The image-to-text endpoint allows you to analyze an image and ask questions about its content via the WetroCloud API.
This endpoint supports two response formats to suit different use cases:

  • Free Text Response: A natural language answer to your query.
  • Structured Output Response: A structured JSON output (Coming Soon…).

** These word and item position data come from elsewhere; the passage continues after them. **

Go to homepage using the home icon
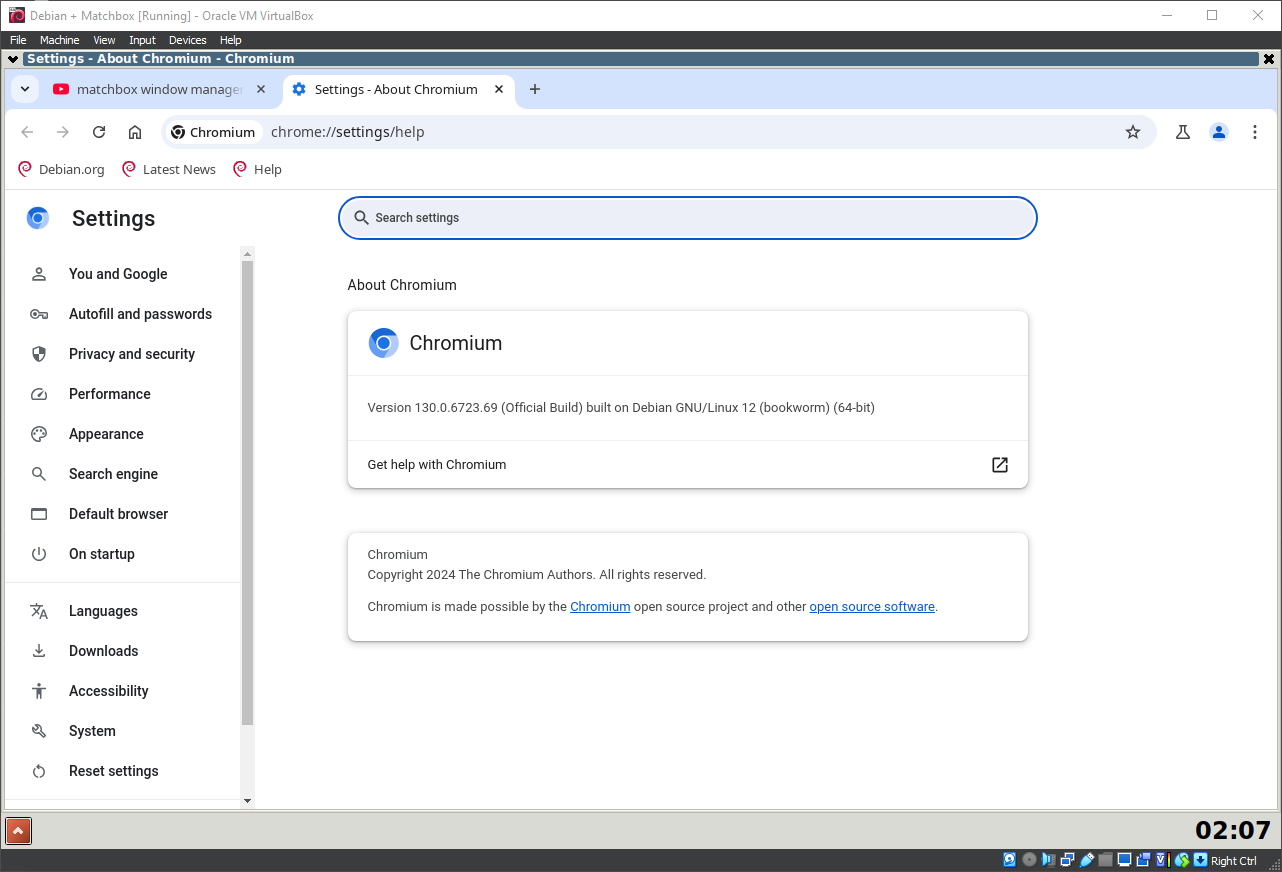This screenshot has height=872, width=1282. (135, 131)
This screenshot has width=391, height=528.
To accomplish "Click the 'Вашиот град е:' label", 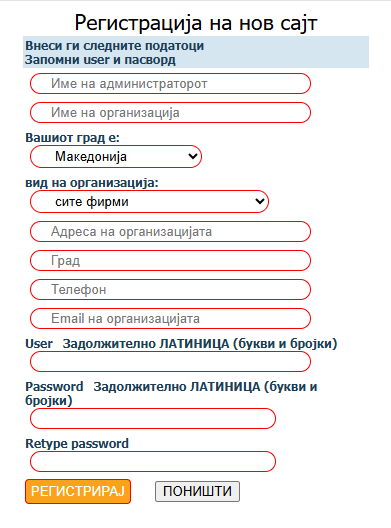I will 72,138.
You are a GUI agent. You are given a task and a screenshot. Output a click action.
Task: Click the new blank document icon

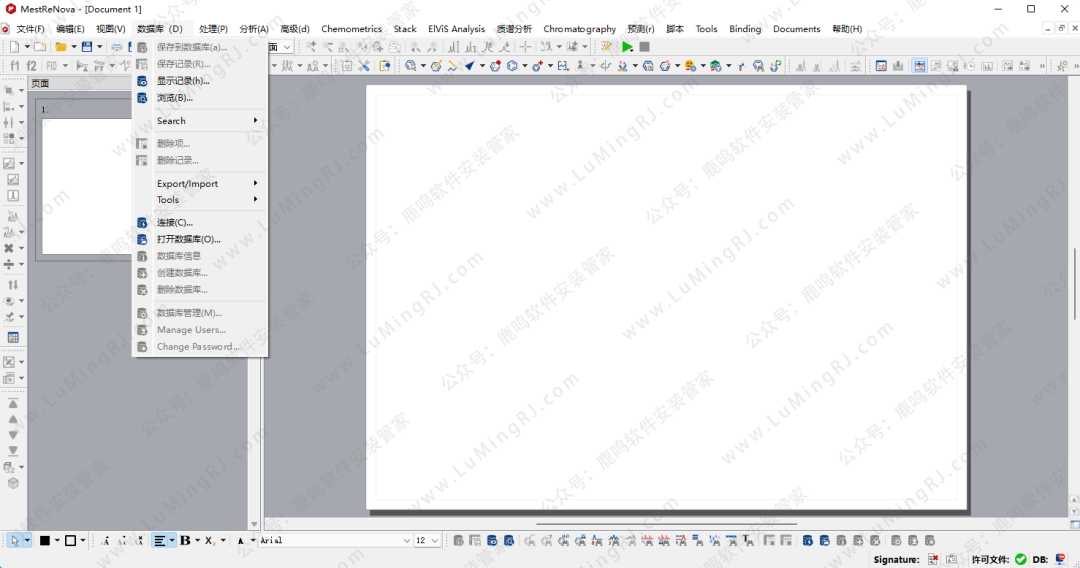[15, 47]
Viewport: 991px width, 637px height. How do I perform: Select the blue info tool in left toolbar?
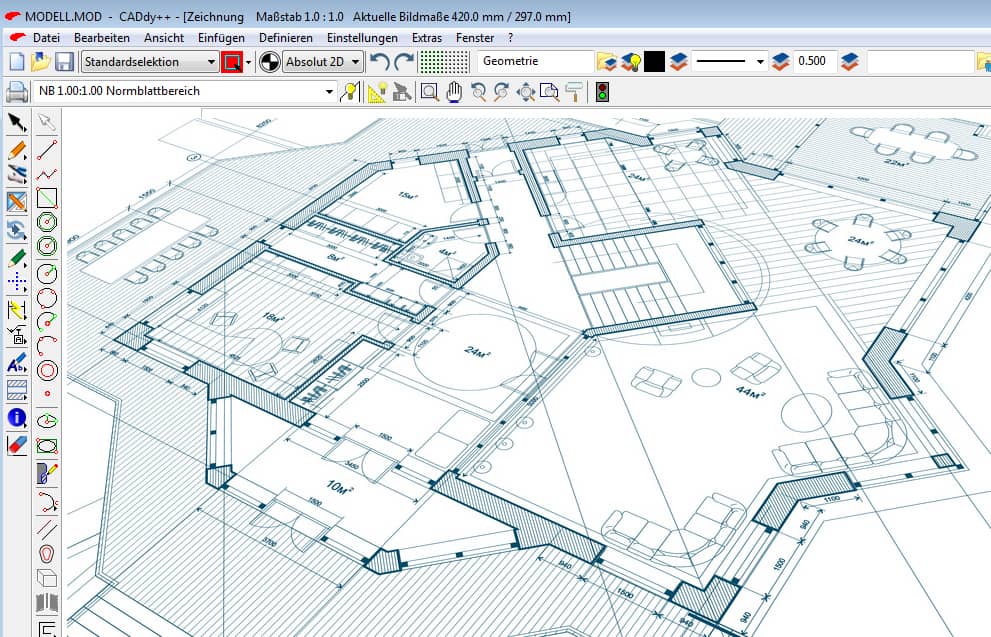coord(16,418)
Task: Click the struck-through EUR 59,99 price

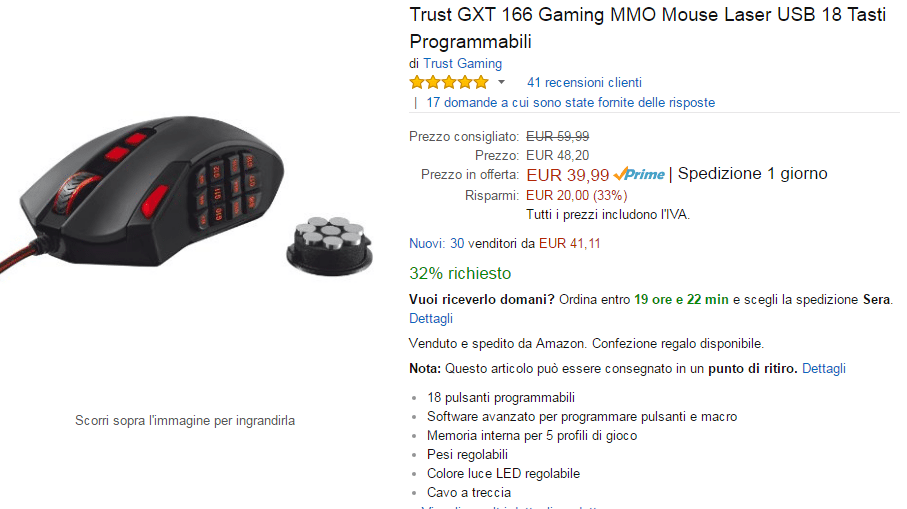Action: 558,137
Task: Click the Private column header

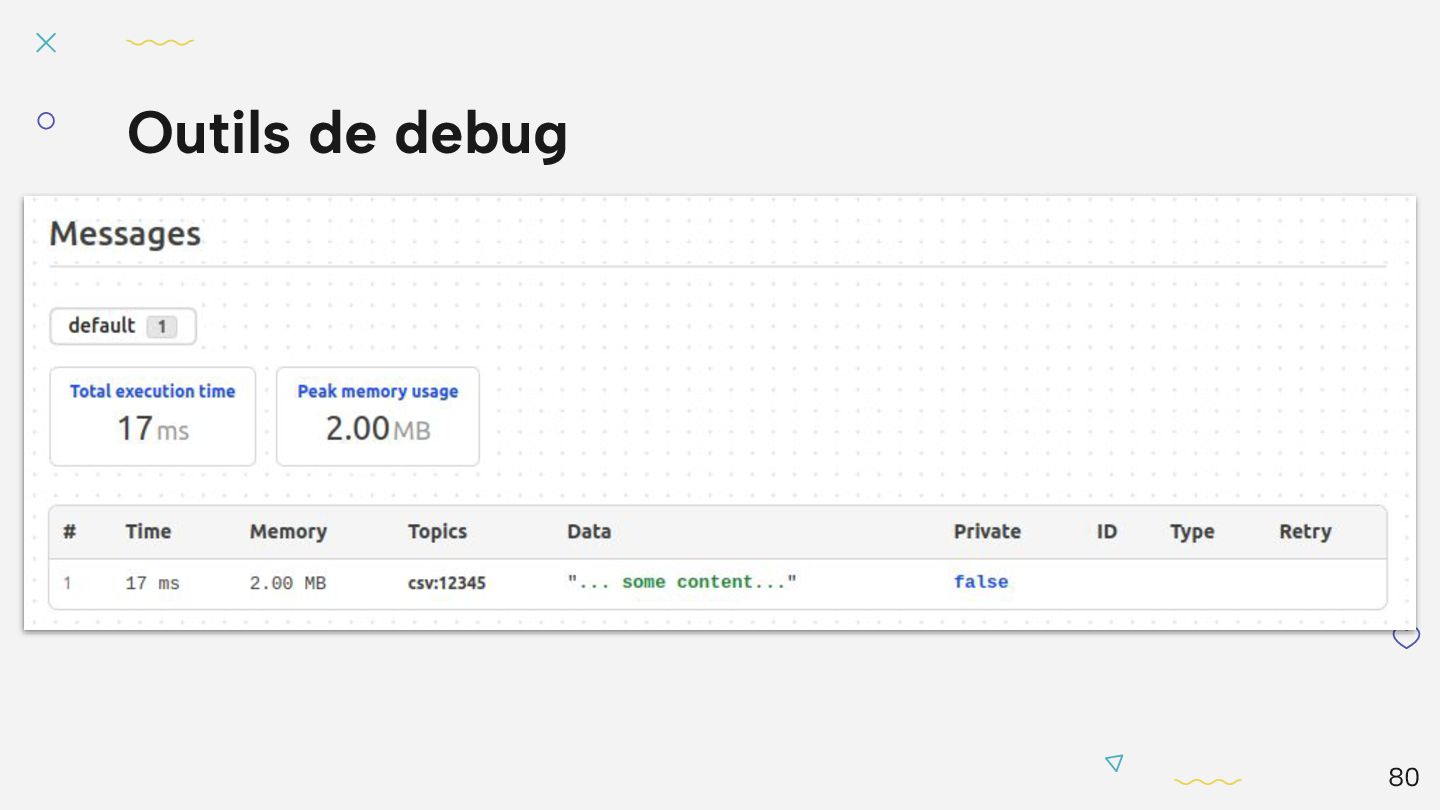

Each response type has unique request and response formats, which are explained in detail on their respective pages.

Free Text Response

Free text response provides natural, conversational-style answers to your queries. It is ideal for general Q&A and scenarios where a narrative or contextualized explanation is needed. Unlike structured output, free text does not require additional parameters like json_schema and json_schema_rules.

Request Example

curl --request POST \
  --url https://api.wetrocloud.com/v1/image-to-text/ \
  --header 'Authorization: Token <api-key>' \
  --header 'Content-Type: application/json' \
  --data '{
    "image_url": "https://encrypted-tbn0.gstatic.com/images?q=tbn:ANd9GcTQBQcwHfud1w3RN25Wgys6Btt_Y-4mPrD2kg&s",
    "request_query": "What animal is this?"
  }'

Response Example: Free Text

{
    "response": "This is a dog, specifically a Labrador Retriever.",
    "tokens": 1594,
    "success": true
}
FieldDescription
responseConversational response to the query.
tokensNumber of tokens used for processing.
successIndicates whether the query was successful.